Vendredi 14 février 2014. – Comme toujours, le retour à
Mirebeau est délicieux – j'aime ce village poitevin par sa banalité même, le
voisinage aléatoire de ses beautés cachées et de ses désolantes laideurs, les
grâces et les disgrâces des coteaux environnants... La tumultueuse installation
rue de Rennes, et surtout la campagne électorale à Paris m'empêchent d'y venir
souvent, et la grande maison, abandonnée depuis des semaines aux pluies et au
froid, paraît toute endormie au milieu des herbes humides. Le chat, que ma
camériste vient nourrir chaque jour mais que la solitude finit par engourdir,
hiberne dans un coin du salon ; il s'étire lentement à mon arrivée, déploie son
indifférence ostensible, mais ronronne dès la première caresse, puis me suit
partout, peut-être pour s'assurer que je ne repars pas – de toute la
soirée, ses ronronnements ne cessent
plus. Je pousse la chaudière, puis allume de grands feux dans les cheminées.
Dîner frugal et délicieux (bon bourgogne, jambon fumé et fromages de chèvre
très vieillis...), puis me couche avec l'énorme amas de journaux trouvé dans la
boîte aux lettres – qui me ramène hélas aux préoccupations de Paris... Mais ici
les « nouvelles », c'est-à-dire les mauvaises nouvelles, perdent un
peu de leurs alarmes, et l'épouvantable état des affaires de la France paraît
moins dramatique, comme désamorcé – raison de plus pour souhaiter que les
Franciliens repeuplent les régions à moitié désertées : il le faut non
seulement pour redonner vie à nos campagnes, notre grand joker, et pour
décongestionner le tentaculaire Paris, mais aussi pour restaurer l'art de vivre
en France et regagner l'espoir qu'elle puisse un jour être redressée.

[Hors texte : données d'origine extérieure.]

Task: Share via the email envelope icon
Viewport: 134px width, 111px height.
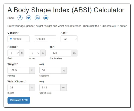Action: tap(46, 18)
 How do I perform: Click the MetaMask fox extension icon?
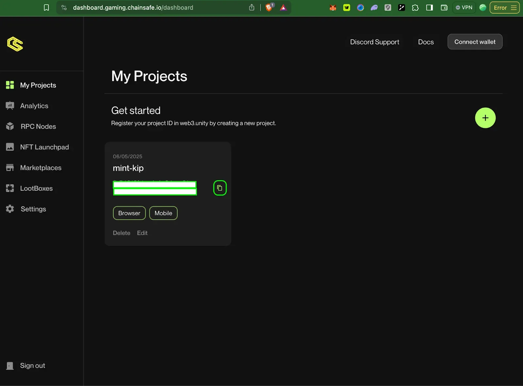click(x=333, y=8)
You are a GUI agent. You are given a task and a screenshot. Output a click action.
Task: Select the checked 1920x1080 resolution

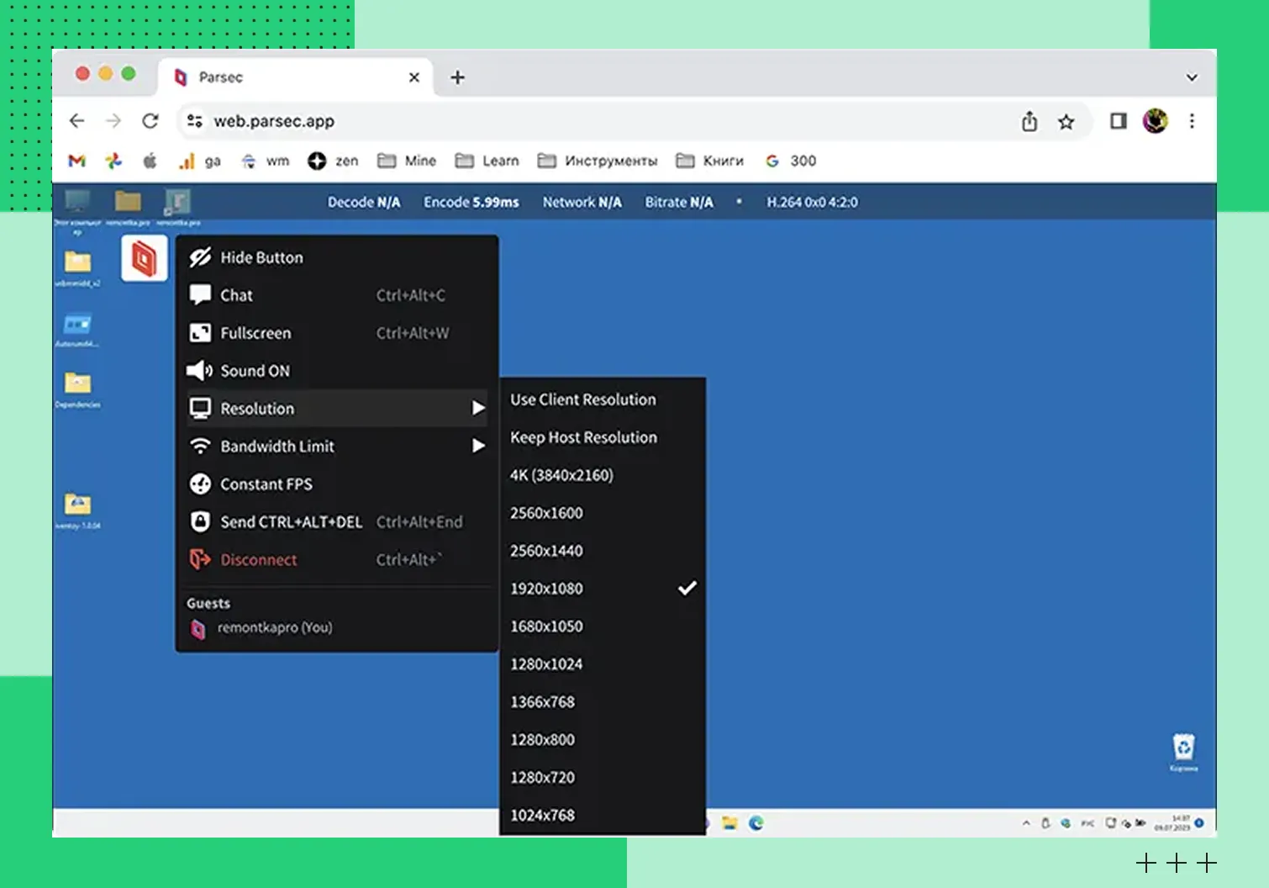pyautogui.click(x=547, y=589)
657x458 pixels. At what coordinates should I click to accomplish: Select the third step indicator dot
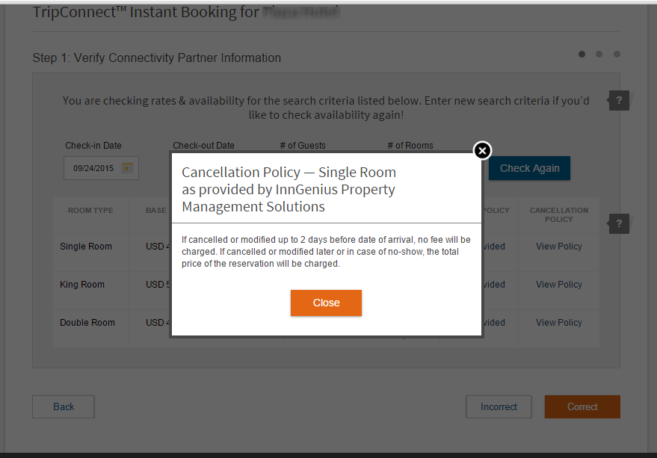(x=617, y=54)
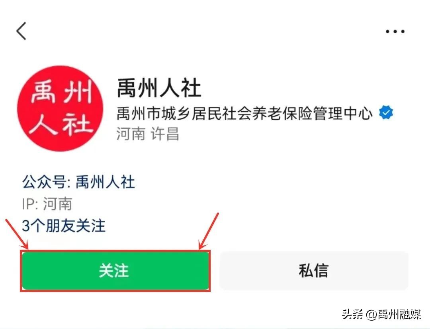Image resolution: width=430 pixels, height=329 pixels.
Task: Go back using the left chevron arrow
Action: pos(22,31)
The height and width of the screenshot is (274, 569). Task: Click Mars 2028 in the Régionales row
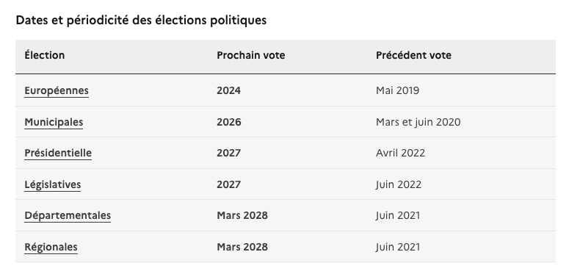click(x=242, y=247)
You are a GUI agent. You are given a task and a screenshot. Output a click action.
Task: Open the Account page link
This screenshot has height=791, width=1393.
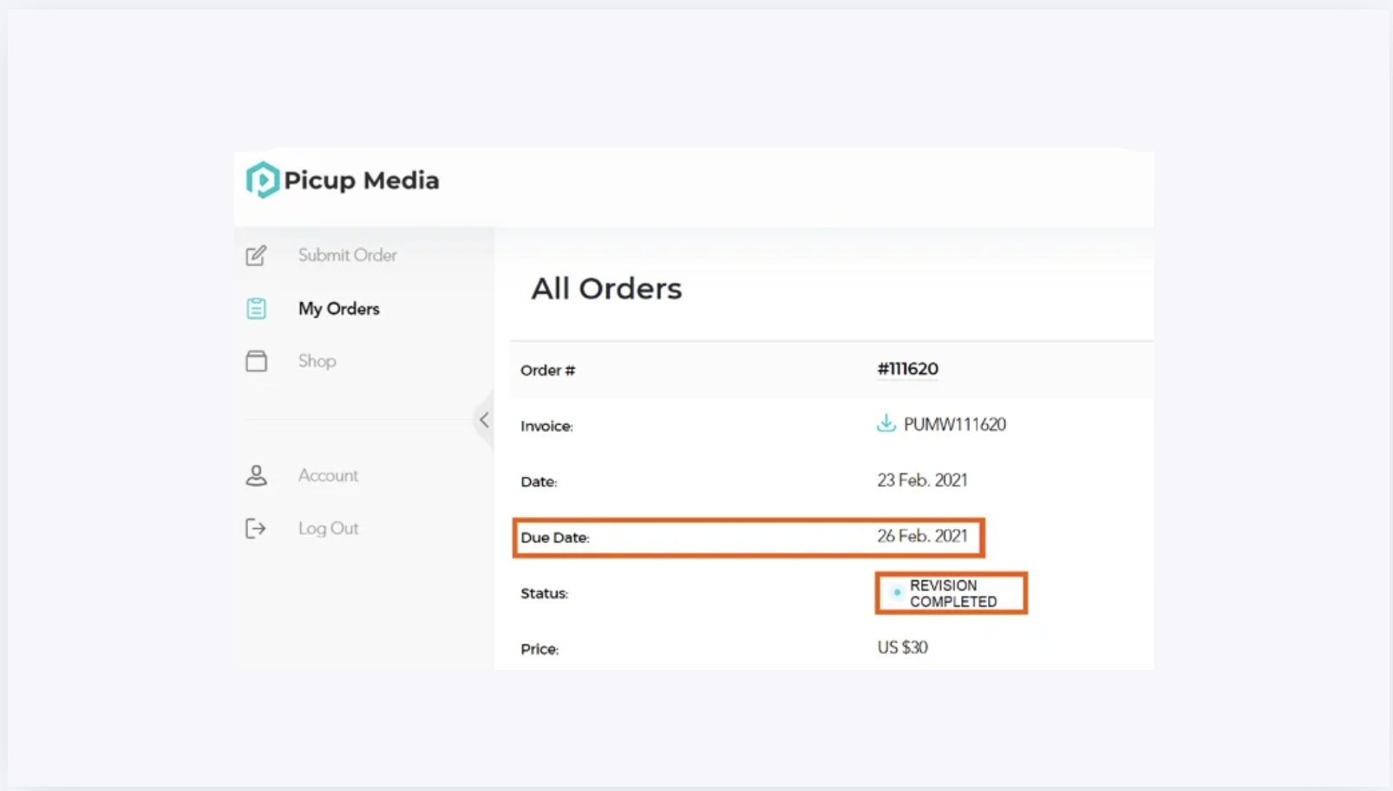pyautogui.click(x=328, y=475)
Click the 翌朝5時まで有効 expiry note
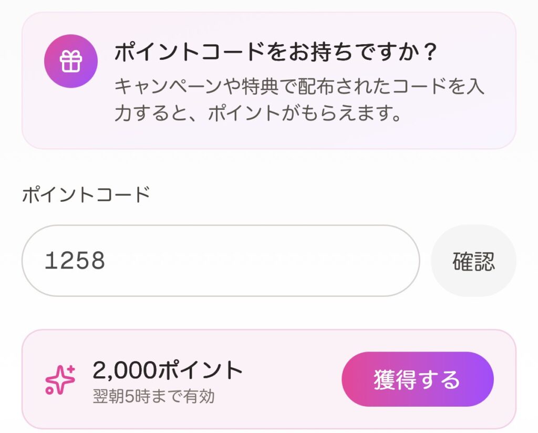The height and width of the screenshot is (433, 538). [153, 396]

Ai découvert dans un Valeurs Actuelles du mois dernier un bel article de Robert Redeker
sur Albert Camus – notamment ces deux phrases qui montrent combien le Prix
Nobel, qui se disait de gauche comme on l'était au XXe siècle (pour être du
coté du peuple, des opprimés et des
pauvres gens – tout ce qui fait que l'on est aujourd'hui de droite) « rejetait
en même temps l'armature intellectuelle de la gauche, le progressisme
historique, et même l'évènement supposé réaliser ce progrès, la Révolution
française ». Redeker relève cette phrase de L'Homme Révolté : « Les principes de 1789 préparent les deux
nihilismes contemporains, celui de l'individu et celui de l'Etat ». Forte
phrase : là où la civilisation française reposait sur un secret mais distant
accord entre les individus et l'Etat, entre les Français et Paris, qui
empêchait l'hypostasie d'aucun des deux pôles, encadrés par les Corps, les
Corporations, mais aussi les provinces – le « Roi en ses Etats », la
République a substitué un tête-à-tête qui a poussé l'un et l'autre dans l'excès
de leurs logiques propres.
De Camus encore : « Je ne crois pas
assez à la raison pour souscrire au progrès », qui n'est pas d'un homme de
gauche, ni même d'un Moderne (c'est à peu près la même chose) mais d'un pur
classique. La pensée classique a plus d'alliés qu'on ne croit. Là-dessus,
éteignons nos mes feux ; rien n'égale un long sommeil au fond d'une maison
éloignée, toute endormie parmi les brumes...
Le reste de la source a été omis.